To summarize, in Windows Vista everyone, including the Guest user, can read and execute files in the root. Only authenticated users can create new files and folders, and when users do, they get modify permissions on those files and folders. In other words, the permissions are marginally tighter on Windows Vista than on Windows XP, although it is worth noting that the Guest account is disabled by default.
Changes to Tokens
When a user who is a member of the Administrators group in Windows XP logs on, his token contains the Administrators group SID, and he can do anything that the Administrators group can do. In Windows Vista, on the other hand, due to User Account Control this is no longer the case. The Administrators SID is still present in the token, but is set to Deny only, as illustrated in the screenshot from Process Explorer in Figure 7.
Figure 7 Under UAC, the Administrators SID is used only for denying access unless you elevate (Click the image for a larger view)
When performing access control, such an entry in the token is used only to deny access—in other words, to match DENY ACEs. Any allow ACEs for that SID are ignored. That means that you are not truly an administrator all the time, even if you log onto the system as one.

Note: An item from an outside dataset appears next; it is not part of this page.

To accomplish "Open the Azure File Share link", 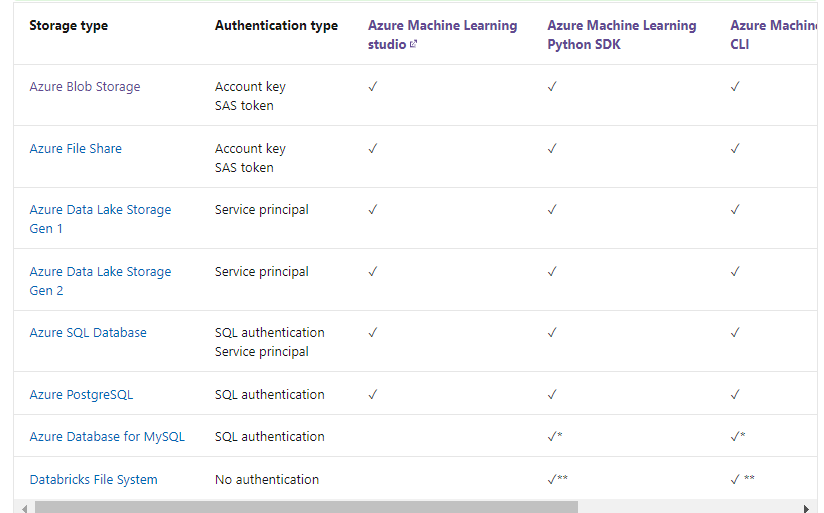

Windows now supports the labeling of processes and objects with integrity levels. These integrity levels are actually represented as ACEs as well, but not in the DACL. Instead, they are a part of the system access control list (SACL), with a few special flags. For example, the flag NW is used to denote blocking of a process at a lower integrity level from writing to an object at a higher integrity level (SDDL_NO_WRITE_UP). Mark Russinovich covers this at length in his article "Inside Windows Vista User Account Control" in this issue of TechNet Magazine.
While there is no single, earth-shattering, modification to access control in Windows Vista, as there was in Windows 2000, there are a lot of little changes. Individually they may not seem like much, but taken together they actually mean you need to rethink a lot of what you do when you manage your system. Furthermore, these changes support a number of other initiatives, notably UAC and service hardening. Some administrators may get very frustrated when they first start using Windows Vista. I have already seen comments about "tyrannical operating systems" that restrict the ability to delete parts of the operating system that, for one reason or another, seem offensive. However, there are solid reasons for all the changes and, most likely, if you spend some time analyzing what was done, you’ll understand why.